Charles Bombardier entrevoit plusieurs avenues pour le simulateur AeroStrabe. Avec l’univers virtuel approprié, ce simulateur de vol peut tout aussi bien servir à recréer des randonnées en quad, en motomarine, en moto tricycle.

Il pourrait servir à tester ces véhicules avant l’achat chez un concessionnaire, ou encore fournir de précieuses informations aux constructeurs sur les réactions des usagers.

Mais Charles Bombardier voit plus loin – évidemment.

Il entrevoit des simulateurs qui reproduiraient de véritables virées filmées en nature avec les vrais véhicules équipés de capteurs et de caméras.

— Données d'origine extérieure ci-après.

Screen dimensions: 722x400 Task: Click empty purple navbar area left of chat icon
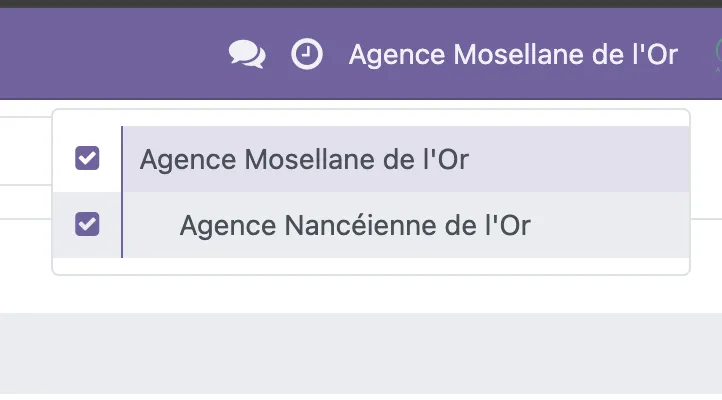[x=111, y=54]
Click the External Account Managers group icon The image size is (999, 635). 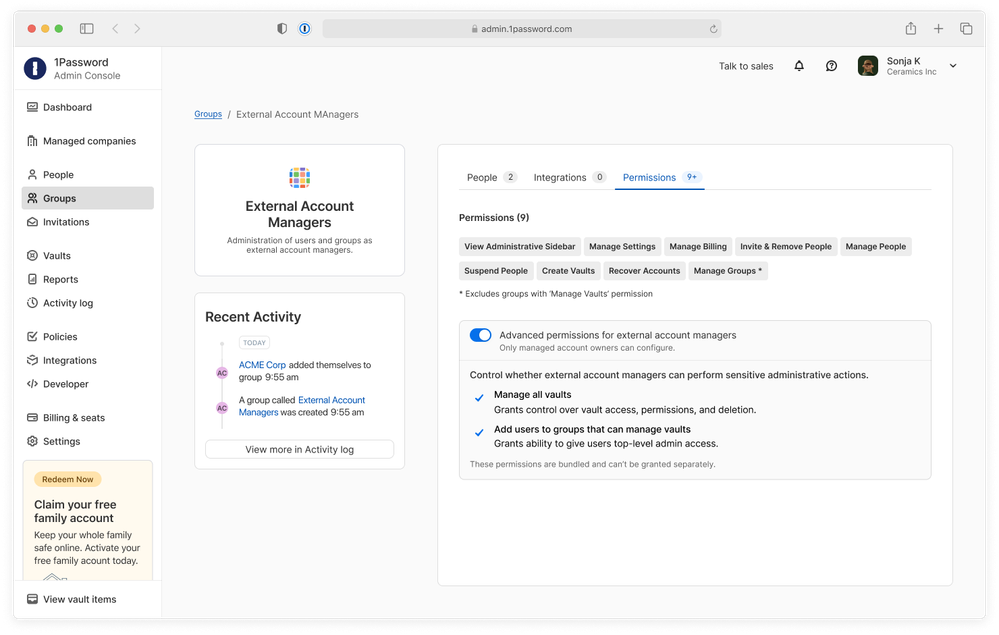tap(300, 178)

La personne qui enfourcherait le simulateur pourrait ainsi vivre des aventures qu’elle ne pourrait s’offrir autrement : une virée en motoneige dans l’Himalaya, une randonnée en quad dans la jungle de Bornéo, une descente en motomarine sur l’Amazone.

L’avenir

C’est pour concrétiser ce potentiel que le simulateur mis au point par les étudiants de l’Université de Sherbrooke a pris en décembre (par la route) le chemin de l’École de technologie supérieure. « Je crois que c’est important de poursuivre la collaboration entre les universités », souligne Charles Bombardier.

Dans un local qui lui sera spécialement consacré, l’appareil servira de laboratoire aux étudiants à la maîtrise et au doctorat pour faire avancer le concept, la technologie… et leurs connaissances.